_EXERCISE AIM_.
Nothing but the lines below from the one with "Given: Switch to the Playback tab" through the one with "Image resolution: width=1117" should be output, each exactly as given, and no pictures.

Screenshot grounding data:

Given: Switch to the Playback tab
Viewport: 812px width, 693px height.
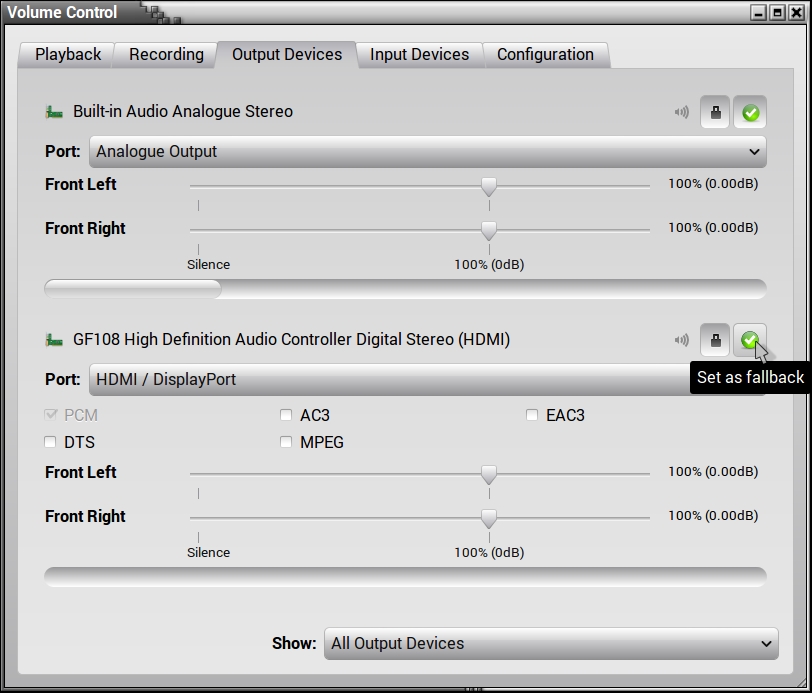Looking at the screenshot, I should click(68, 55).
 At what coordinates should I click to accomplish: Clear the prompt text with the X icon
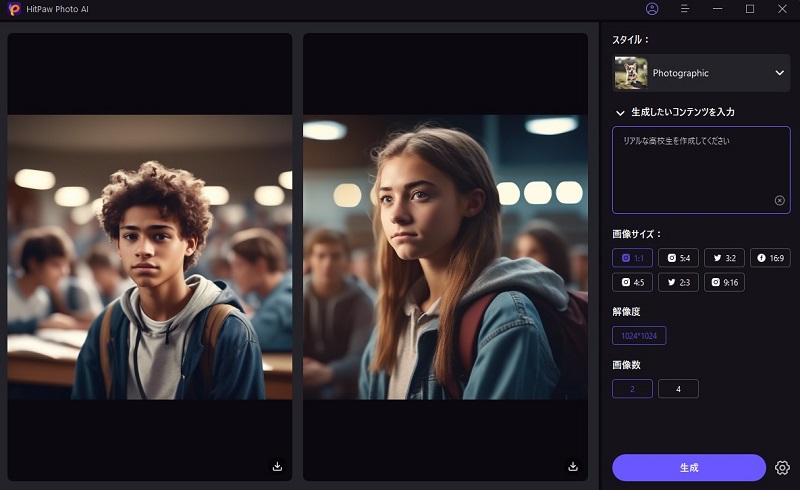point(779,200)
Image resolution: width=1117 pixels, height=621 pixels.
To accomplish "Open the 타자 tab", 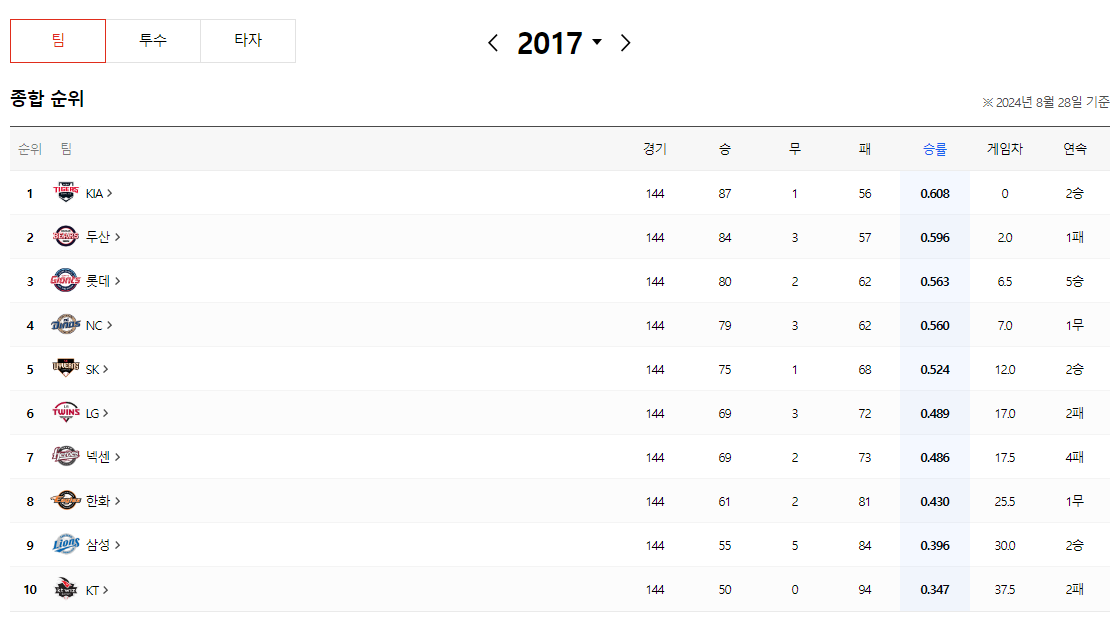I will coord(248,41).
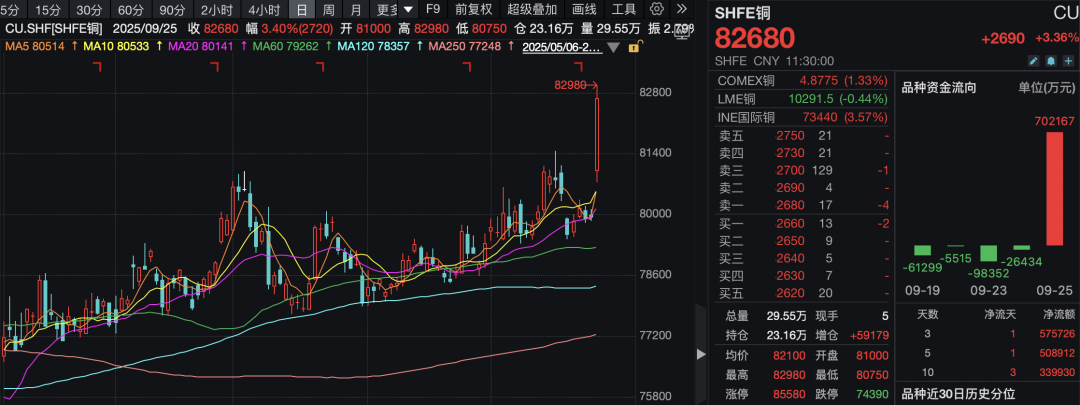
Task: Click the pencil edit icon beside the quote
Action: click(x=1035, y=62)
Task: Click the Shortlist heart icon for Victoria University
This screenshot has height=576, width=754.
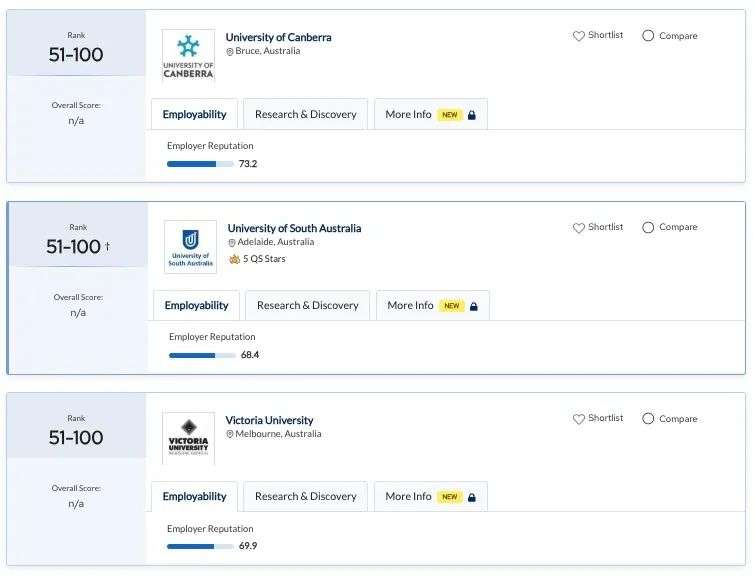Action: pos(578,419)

---

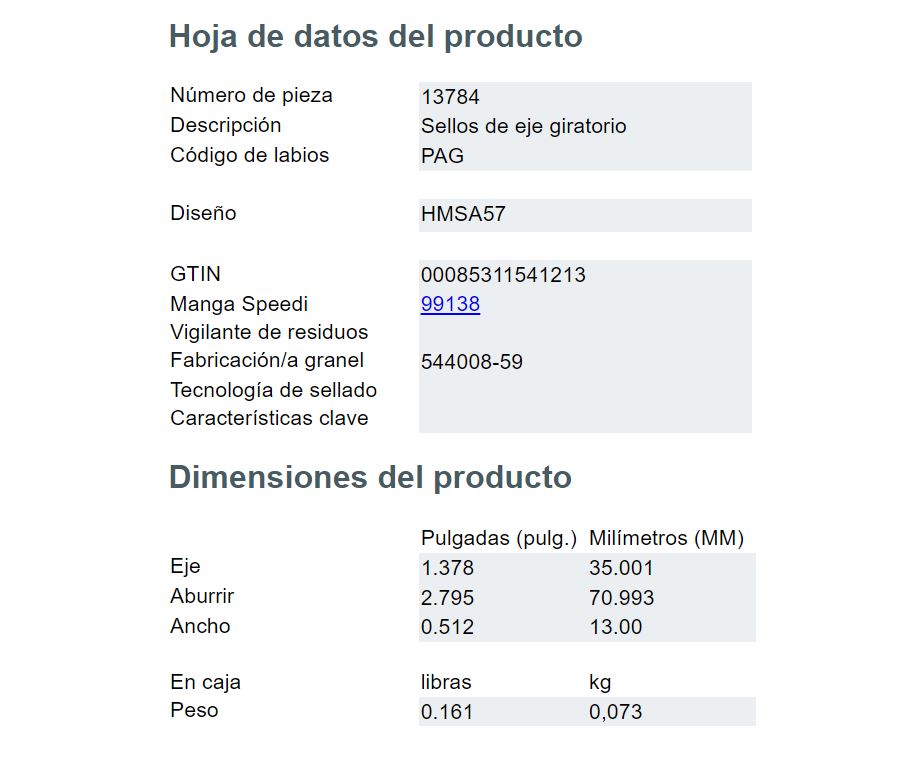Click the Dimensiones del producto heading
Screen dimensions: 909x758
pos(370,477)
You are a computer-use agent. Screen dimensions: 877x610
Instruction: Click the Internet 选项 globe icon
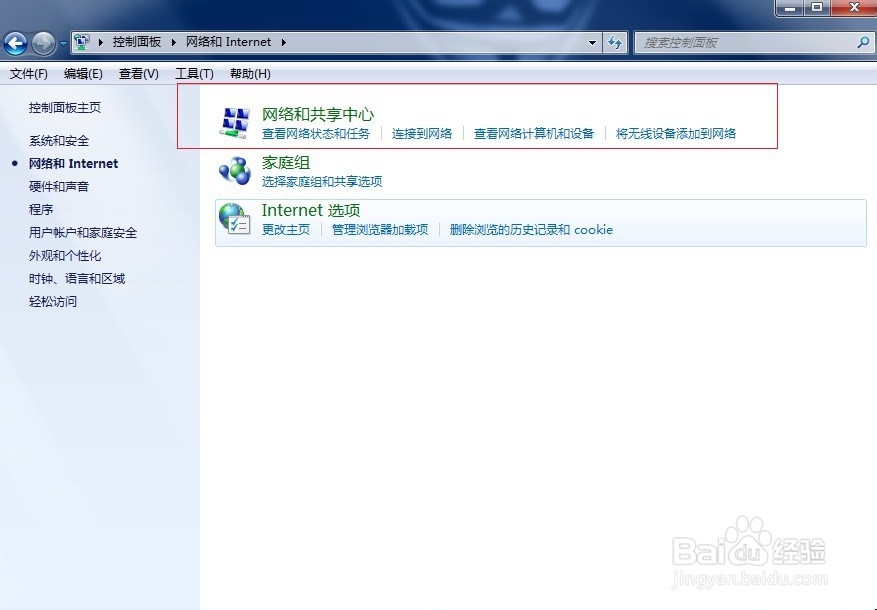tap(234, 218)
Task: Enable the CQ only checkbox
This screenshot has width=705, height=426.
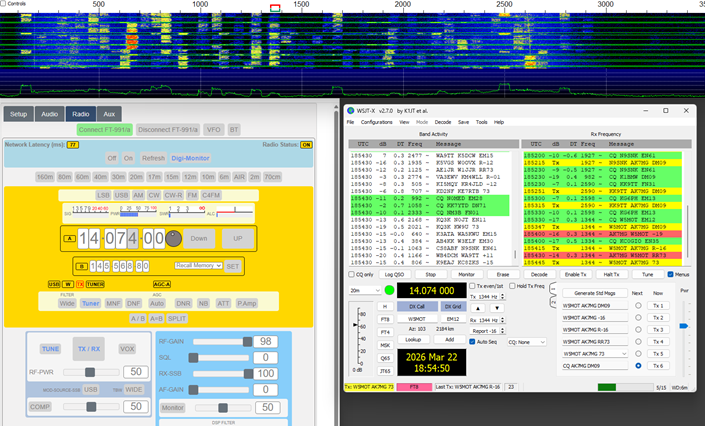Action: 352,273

_EXERCISE OUTPUT_.
Given: Switch to the Playback tab
Viewport: 812px width, 693px height.
Looking at the screenshot, I should click(68, 55).
 At what coordinates should I click to accomplish: Clear the prompt text with the X icon
point(779,200)
Image resolution: width=1117 pixels, height=621 pixels.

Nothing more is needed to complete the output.